Делясь впечатлениями от исполнения Шаляпиным роли Бориса, петербургский музыкальный критик А. В. Оссовский писал: «Первый же выход новоизбранного царя на паперти Успенского собора приковывает внимание к его величаво-сосредоточенному облику, носящему следы глубоких дум и тайных предчувствий. Над головой его уже занесен меч неумолимого судьи, и все дальнейшее ведение Шаляпиным роли представляется сплошным, мастерски выдержанным и в такой напряженности лишь ему доступным сгущением трагических красок, непрерывным их крещендо. Разрушается тело, все лицо изборождено глубокими морщинами, в волосах седина. Слабеет дух; уж над ним реют ночные тени безумия и смерти. Самый голос артиста становится все более глухим, в тембре его звучит что-то зловеще роковое. И с последним шепотом умирающего Бориса — „Простите“ — подавленное состояние овладевает залом».

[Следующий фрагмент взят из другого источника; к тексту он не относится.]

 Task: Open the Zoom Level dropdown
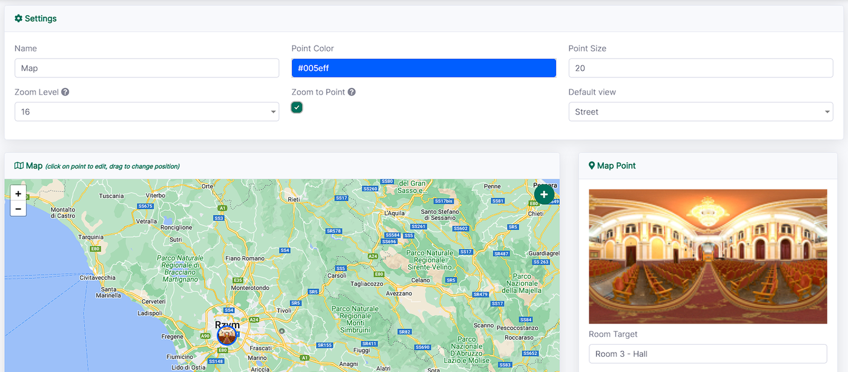(147, 112)
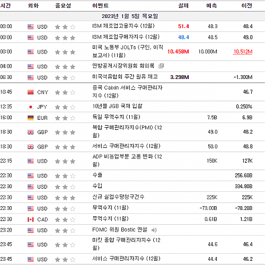Click the revised previous value 10.512M

point(243,51)
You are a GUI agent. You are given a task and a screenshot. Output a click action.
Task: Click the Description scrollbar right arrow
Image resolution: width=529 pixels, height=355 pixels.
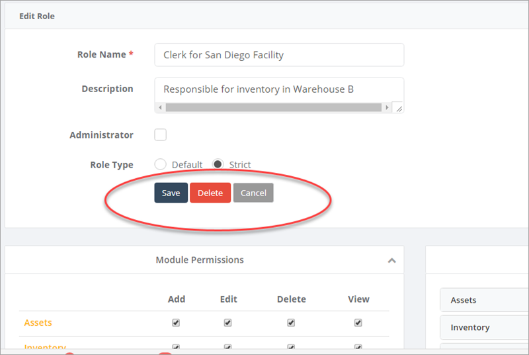(x=387, y=107)
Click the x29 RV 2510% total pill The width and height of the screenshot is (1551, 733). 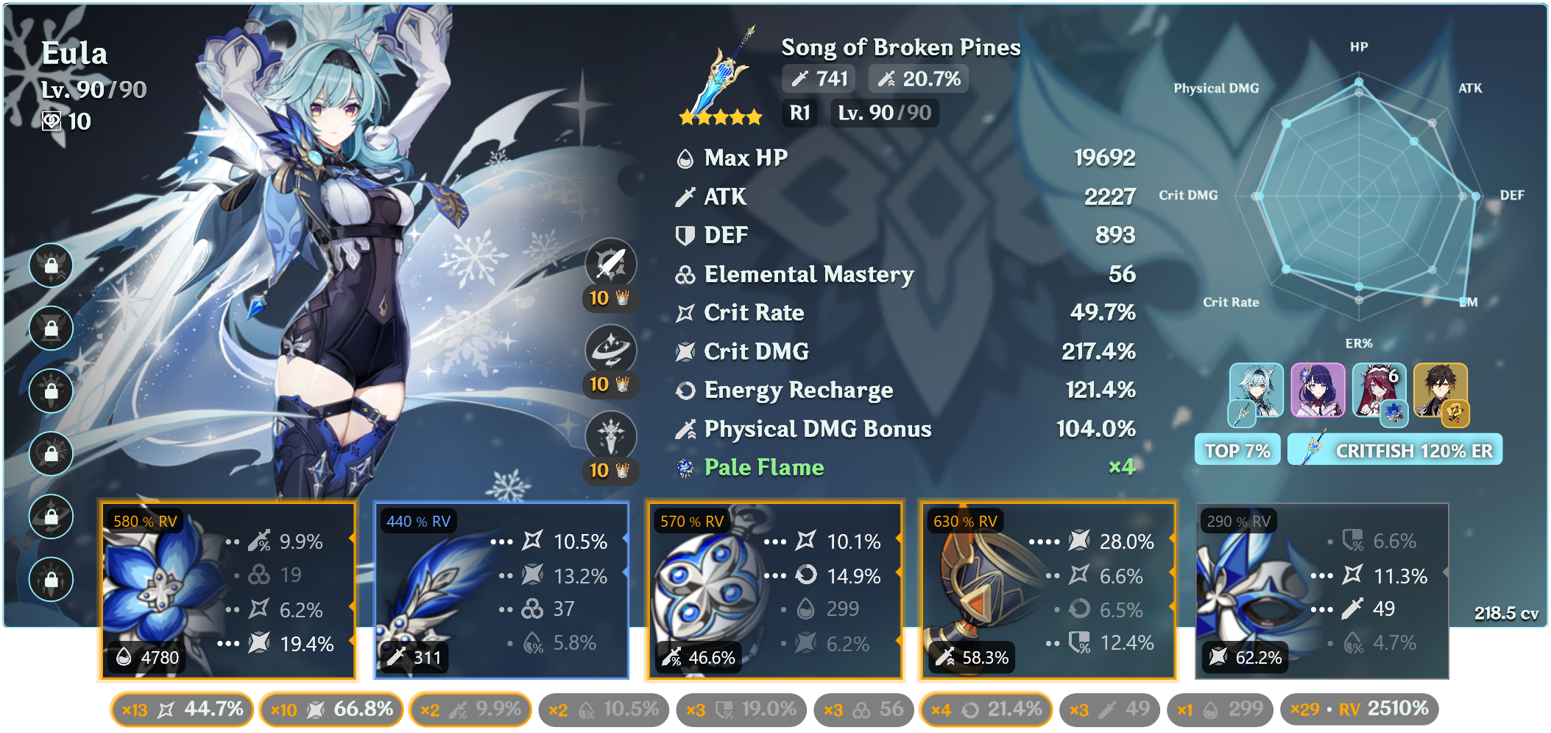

Это впечатление относится к более позднему времени, но уже в первоначальном рисунке образа были заложены эти черты, и в дальнейшем они усовершенствовались и уточнялись.

Шаляпин достигал чудес средствами голоса, когда психическое и физическое состояние Бориса находит точное выражение в самом тембре голоса.

Трагическая наполненность образа Годунова поражала всех, слышавших оперу Мусоргского в исполнении Шаляпина.

Леонид Андреев отмечал одну сторону образа: «…Величаво-скорбный образ царя Бориса, величественная плавная поступь, которую нельзя подделать, ибо годами повелительности создается она. Красивое, сожженное страстью лицо тирана, преступника, героя, пытавшегося на святой крови утвердить свой трон; мощный ум и слабое человеческое сердце».

Другую, очень важную черту надрыва, столь характерного для шаляпинского Бориса, отметил Александр Амфитеатров:

«Есть страшный момент, когда Шаляпин — после допроса Борисом Шуйского — переводит свое пение в мелодекламацию, и не поет уже, а говорит под оркестр нотами Мусоргского. Технически это необычайно трудно, потому что говорить приходится на высоком регистре, а певучесть оркестра не допускает здесь крика. По техническому совершенству и звуковой красоте я лишь однажды слышал мелодекламацию столь же естественную и прекрасную: монолог Манфреда к Астарте, произносимый Поссартом в поэме Байрона, с музыкой Шумана. Но мощью трагической экспрессии Шаляпин далеко оставляет за собой этот прекрасный, полулирический образец».